Lower regional cerebral metabolic rate of glucose (CMR_g) is present during normal aging and may contribute to the development or progression of Alzheimer's disease (AD)⁽ Reference Cunnane, Nugent and Roy ^{1 )}. However, with only [¹⁸F]-fluorodeoxyglucose (¹⁸F-FDG) available to measure brain energy metabolism by positron emission tomography (PET), it remains unclear whether lower CMR_g in AD represents a global problem of brain energy substrate metabolism or is specific to glucose. The ketones, acetoacetate (AcAc) and beta-hydroxybutyrate, are the brain's main alternative energy substrates to glucose during prolonged fasting or in other forms of glucose deficit, so we compared brain glucose and AcAc metabolism in three groups: young healthy adults, healthy elderly and mild AD. Our objectives were to: (i) quantify CMR_g and brain [¹¹C]-AcAc uptake (CMR_a) by PET, and (ii) compare regional brain volumes, CMR_g and CMR_a between healthy young and elderly persons, and between the healthy elderly and mild AD.

Twelve young adults (30 y old), fifteen healthy elderly (76 y old) and eight mild AD (77 y old) were evaluated. Diagnostic of mild AD was established according to recognised criteria. Volumetric MRIs were acquired on a Siemens 1.5T scanner. PET images were acquired on a Philips Gemini TF scanner. Freesurfer and PMOD® 3.3 software were used to calculate regional brain volumes and quantify and CMR_g and CMR_a (μmol/100 g/min). Data were compared using a t-test (healthy young vs. elderly and healthy elderly vs. mild AD). A 0.01 FDR correction was applied to correct for multiple comparisons.

Mini-Mental State Examination scores (/30; mean [SD]) did not differ significantly between the healthy young 29.6 [0.7] and elderly 29.1 [1.0]. Compared to the young adults, the elderly had lower volume of total gray matter (-16%; p<0.001), thalamus (−16%; p<0.001), and hippocampus (−12%; p<0.004), and 133% higher ventricular volume (p<0.001). Mild AD was associated with 18% lower intracranial volume, 12% lower white matter volume, and 68% larger ventricles compared to the healthy elderly (p<0.001). Hippocampal volume was 22% lower in mild AD (p<0.003). Global CMR_g was 7% lower in the elderly (p<0.006), a difference present in 8/64 brain regions studied, mostly in the frontal cortex, thalamus and caudate. Global CMR_a was 17% lower in the elderly (p<0.007), a deficit present mostly in the frontal cortex and cingulate. Global CMR_g was 21% lower in AD compared to the elderly (p<0.006), a deficit present in six brain regions mostly in the cingulate, parietal cortex, precuneus and thalamus. CMR_a was 46% lower in AD compared to the elderly (p<0.003), a deficit present specifically in the amygdala and caudate.

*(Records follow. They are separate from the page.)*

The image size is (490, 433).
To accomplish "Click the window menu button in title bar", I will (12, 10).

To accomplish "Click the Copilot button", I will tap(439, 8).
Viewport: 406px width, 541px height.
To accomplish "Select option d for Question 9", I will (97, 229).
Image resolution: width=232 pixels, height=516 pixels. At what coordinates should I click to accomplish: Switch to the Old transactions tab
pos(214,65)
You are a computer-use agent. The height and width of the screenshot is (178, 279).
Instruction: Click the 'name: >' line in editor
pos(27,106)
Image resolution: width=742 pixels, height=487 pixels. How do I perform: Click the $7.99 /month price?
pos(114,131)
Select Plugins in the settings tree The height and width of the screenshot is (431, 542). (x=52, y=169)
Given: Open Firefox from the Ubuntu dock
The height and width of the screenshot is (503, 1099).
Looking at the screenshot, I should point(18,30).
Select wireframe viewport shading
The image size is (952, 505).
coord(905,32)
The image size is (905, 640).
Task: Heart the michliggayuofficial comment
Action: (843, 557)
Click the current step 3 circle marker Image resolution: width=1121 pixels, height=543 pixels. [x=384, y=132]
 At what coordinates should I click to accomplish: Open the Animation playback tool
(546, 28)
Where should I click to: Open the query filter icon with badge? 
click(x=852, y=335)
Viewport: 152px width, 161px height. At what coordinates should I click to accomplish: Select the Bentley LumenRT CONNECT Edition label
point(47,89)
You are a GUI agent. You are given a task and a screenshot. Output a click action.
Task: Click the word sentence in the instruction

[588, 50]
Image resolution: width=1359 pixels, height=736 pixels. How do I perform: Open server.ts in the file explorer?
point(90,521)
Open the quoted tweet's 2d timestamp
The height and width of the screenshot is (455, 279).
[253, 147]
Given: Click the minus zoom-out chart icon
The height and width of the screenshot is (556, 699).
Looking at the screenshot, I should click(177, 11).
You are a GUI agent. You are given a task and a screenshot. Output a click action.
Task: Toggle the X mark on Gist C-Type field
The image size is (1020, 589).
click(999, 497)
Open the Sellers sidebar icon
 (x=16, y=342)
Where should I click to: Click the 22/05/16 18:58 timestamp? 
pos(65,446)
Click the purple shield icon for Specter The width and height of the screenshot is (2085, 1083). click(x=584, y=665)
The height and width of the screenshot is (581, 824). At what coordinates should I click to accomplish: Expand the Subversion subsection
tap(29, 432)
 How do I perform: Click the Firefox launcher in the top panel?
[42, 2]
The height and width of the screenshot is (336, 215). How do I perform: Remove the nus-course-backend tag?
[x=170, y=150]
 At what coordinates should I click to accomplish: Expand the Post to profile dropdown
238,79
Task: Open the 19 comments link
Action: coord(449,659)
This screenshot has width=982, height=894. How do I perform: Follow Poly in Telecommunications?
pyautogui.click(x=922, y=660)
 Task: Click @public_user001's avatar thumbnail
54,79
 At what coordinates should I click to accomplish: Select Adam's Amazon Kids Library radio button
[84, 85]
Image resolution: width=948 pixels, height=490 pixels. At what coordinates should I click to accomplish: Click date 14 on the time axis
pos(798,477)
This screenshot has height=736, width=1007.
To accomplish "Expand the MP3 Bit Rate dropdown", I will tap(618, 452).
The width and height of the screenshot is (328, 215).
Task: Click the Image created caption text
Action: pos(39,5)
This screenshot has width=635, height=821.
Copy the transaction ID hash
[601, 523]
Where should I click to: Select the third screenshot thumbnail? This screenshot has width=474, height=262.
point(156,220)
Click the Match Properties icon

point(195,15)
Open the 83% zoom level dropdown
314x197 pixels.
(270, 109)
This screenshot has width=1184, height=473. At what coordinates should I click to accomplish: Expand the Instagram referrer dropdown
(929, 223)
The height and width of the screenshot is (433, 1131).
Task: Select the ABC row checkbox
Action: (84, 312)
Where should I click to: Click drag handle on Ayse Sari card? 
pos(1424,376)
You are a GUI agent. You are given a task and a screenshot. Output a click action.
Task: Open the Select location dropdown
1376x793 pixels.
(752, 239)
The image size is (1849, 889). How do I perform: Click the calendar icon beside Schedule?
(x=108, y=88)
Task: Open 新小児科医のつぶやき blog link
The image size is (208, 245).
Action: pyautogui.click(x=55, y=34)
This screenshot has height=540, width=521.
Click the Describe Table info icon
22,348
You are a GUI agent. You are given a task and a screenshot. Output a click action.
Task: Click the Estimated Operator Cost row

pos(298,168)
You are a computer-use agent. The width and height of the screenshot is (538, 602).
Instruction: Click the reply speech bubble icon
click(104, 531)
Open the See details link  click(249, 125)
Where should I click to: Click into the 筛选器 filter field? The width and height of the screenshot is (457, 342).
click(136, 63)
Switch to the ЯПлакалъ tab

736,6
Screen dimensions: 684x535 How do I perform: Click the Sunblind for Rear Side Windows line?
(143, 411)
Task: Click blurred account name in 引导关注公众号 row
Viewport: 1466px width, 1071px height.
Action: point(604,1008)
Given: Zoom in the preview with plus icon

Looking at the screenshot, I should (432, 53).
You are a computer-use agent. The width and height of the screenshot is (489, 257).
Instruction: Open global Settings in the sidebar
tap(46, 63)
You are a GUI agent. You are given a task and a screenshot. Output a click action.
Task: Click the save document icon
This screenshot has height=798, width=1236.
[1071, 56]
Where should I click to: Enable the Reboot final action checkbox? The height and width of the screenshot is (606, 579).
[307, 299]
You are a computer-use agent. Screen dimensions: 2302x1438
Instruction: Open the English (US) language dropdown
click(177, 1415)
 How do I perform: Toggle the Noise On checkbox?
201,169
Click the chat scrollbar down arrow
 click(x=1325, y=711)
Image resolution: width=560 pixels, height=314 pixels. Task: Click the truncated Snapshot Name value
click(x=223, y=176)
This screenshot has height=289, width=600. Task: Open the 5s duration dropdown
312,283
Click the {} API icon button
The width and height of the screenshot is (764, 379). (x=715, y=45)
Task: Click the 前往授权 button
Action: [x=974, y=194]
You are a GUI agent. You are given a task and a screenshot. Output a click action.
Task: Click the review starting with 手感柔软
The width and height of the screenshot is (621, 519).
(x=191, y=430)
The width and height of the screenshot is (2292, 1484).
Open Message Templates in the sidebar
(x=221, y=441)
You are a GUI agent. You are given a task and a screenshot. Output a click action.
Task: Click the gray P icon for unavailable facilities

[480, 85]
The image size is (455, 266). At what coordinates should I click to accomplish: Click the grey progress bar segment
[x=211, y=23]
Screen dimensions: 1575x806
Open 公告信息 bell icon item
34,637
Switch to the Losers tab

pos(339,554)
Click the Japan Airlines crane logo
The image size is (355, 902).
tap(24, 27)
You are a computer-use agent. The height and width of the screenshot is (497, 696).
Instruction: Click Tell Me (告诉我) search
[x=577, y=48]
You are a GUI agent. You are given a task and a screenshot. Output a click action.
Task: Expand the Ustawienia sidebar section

We conclude that regional brain fuel uptake is lower in the healthy elderly and in mild AD, and affects both brain glucose and ketone (AcAc) metabolism. Specific regions with lower brain fuel uptake were different in the healthy elderly from those with mild AD. In both the elderly and in mild AD, the brain regions in which glucose uptake was lower were also different from those with lower AcAc uptake, suggesting for the first time that regional brain hypometabolism in the elderly is fuel-specific.